Quais setores industriais e empresas utilizam usinas de mistura asfáltica em suas atividades?

Usinas de mistura asfáltica são utilizadas principalmente por empresas de construção civil, empreiteiras de obras rodoviárias e concessionárias de infraestrutura urbana. Órgãos públicos responsáveis por manutenção viária também adquirem ou contratam serviços de usinas para projetos de pavimentação. Indústrias de pré-moldados e fornecedores de insumos para rodovias podem integrar as usinas ao seu processo produtivo, atendendo demandas específicas de seus clientes corporativos.
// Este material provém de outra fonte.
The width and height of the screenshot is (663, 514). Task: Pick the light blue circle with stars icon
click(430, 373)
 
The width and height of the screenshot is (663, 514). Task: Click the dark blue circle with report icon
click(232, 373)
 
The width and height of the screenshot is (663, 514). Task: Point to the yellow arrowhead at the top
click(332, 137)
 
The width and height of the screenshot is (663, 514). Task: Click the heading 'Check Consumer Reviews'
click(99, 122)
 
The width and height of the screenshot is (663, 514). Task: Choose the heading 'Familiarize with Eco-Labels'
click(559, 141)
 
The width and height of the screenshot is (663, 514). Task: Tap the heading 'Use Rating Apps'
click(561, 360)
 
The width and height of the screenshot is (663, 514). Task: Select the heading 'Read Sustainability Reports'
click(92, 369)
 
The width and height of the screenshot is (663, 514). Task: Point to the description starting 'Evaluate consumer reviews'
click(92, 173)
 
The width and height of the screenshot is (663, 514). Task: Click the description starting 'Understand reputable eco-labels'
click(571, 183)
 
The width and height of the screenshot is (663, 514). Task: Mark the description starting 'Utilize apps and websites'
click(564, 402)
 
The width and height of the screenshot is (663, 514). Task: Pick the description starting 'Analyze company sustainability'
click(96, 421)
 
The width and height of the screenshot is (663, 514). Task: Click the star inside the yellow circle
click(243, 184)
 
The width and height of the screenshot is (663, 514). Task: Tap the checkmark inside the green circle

Quais fatores influenciam a escolha entre uma usina móvel e uma estacionária?

A escolha entre usina de mistura asfáltica móvel e estacionária depende da mobilidade e das características do projeto. Usinas móveis são indicadas para obras em locais de difícil acesso ou para empresas que atuam em diferentes regiões, pois podem ser facilmente transportadas e instaladas. Já as estacionárias oferecem maior capacidade produtiva, sendo ideais para polos industriais e projetos de longo prazo. A decisão também considera volume de produção, investimento e logística.